• Excerpted text:
Bipolar magnetic regions on the Sun and their associated H-alpha features

Journal issue: 2017 June
Pages: 142–145

Bipolar magnetic regions (BMRs) are the underlying cause of all photospheric and chromospheric solar activity including active sunspot regions, white light faculae and disturbances in the solar granulation. For the purposes of this paper they are especially associated with features best seen in the wavelength of Calcium K or Hydrogen-alpha; plage, filaments and prominences and solar flares. Yet, despite their importance, specific reference to the observation of BMRs in amateur literature on solar astronomy published in the past twenty years and in JBAA solar reports, until very recently, is scarce or entirely absent; even more advanced recent works on solar astrophysics studied by the present author don’t mention them by name.
To get a fuller understanding of these regions, it is necessary to refer to observations published over half a century ago.

• Required tasks:
1. Write out, word for word, the part of the bipolar magnetic regions article starting with "Bipolar magnetic regions on" and going on through "them by name.".
2. Name the kinds of solar activity that the bipolar magnetic regions article gives as included in the activity these regions cause.
3. Carry on the article on bipolar magnetic regions from its last sentence.
The material that comes next has no connection to the article on bipolar magnetic regions.

• Provided data:
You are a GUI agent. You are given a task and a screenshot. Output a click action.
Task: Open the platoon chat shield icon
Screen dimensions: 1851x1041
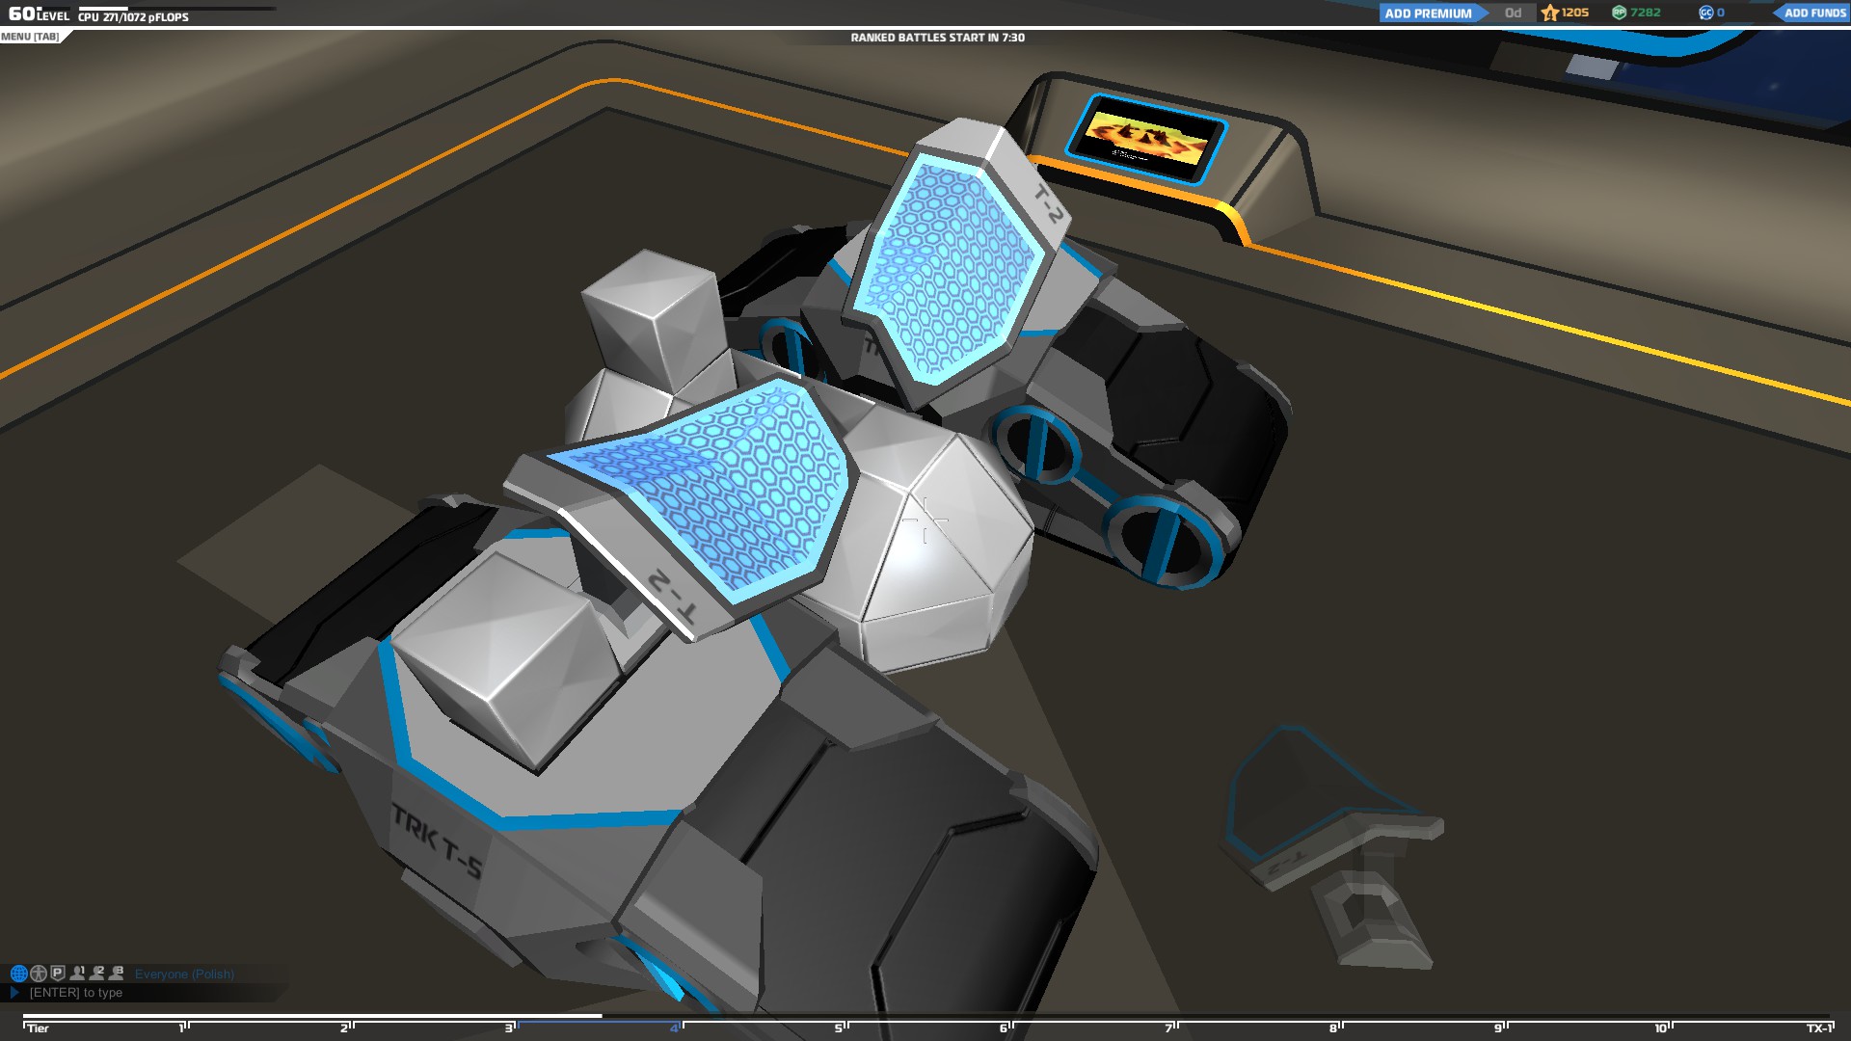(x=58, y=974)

• Answers in order:
1.
Bipolar magnetic regions on the Sun and their associated H-alpha features

Journal issue: 2017 June
Pages: 142–145

Bipolar magnetic regions (BMRs) are the underlying cause of all photospheric and chromospheric solar activity including active sunspot regions, white light faculae and disturbances in the solar granulation. For the purposes of this paper they are especially associated with features best seen in the wavelength of Calcium K or Hydrogen-alpha; plage, filaments and prominences and solar flares. Yet, despite their importance, specific reference to the observation of BMRs in amateur literature on solar astronomy published in the past twenty years and in JBAA solar reports, until very recently, is scarce or entirely absent; even more advanced recent works on solar astrophysics studied by the present author don’t mention them by name.

2.
- active sunspot regions
- white light faculae
- disturbances in the solar granulation

3.
Historical observations
Bipolar magnetic regions were eloquently described by Horace W. Babcock and his son Harold over half a century ago, based on observations made with a solar magnetograph of their own design for measuring weak magnetic fields on the surface of the Sun, using the 150-foot solar telescope and 75-foot spectrograph at the Hale Solar Observatory, Mount Wilson, in the early 1950s. They showed that a poloidal, north-south trending, shallow, sub-surface magnetic field during the course of a 22-year magnetic or an approximately 11-year visible sunspot cycle, described in 1843 by Samuel Heinrich Schwabe, would become wound-up by differential rotation at different solar latitudes into toroidal, predominantly east-west trending magnetic field lines. In turn these would cause increasingly buoyant magnetic loops to break through the solar surface as the wind-up tightened, after roughly three years from the start of the previously relaxed magnetic cycle. Sunspots would then begin to form in active regions caused by the breakthrough of magnetic loops or ‘stitches’...(continued)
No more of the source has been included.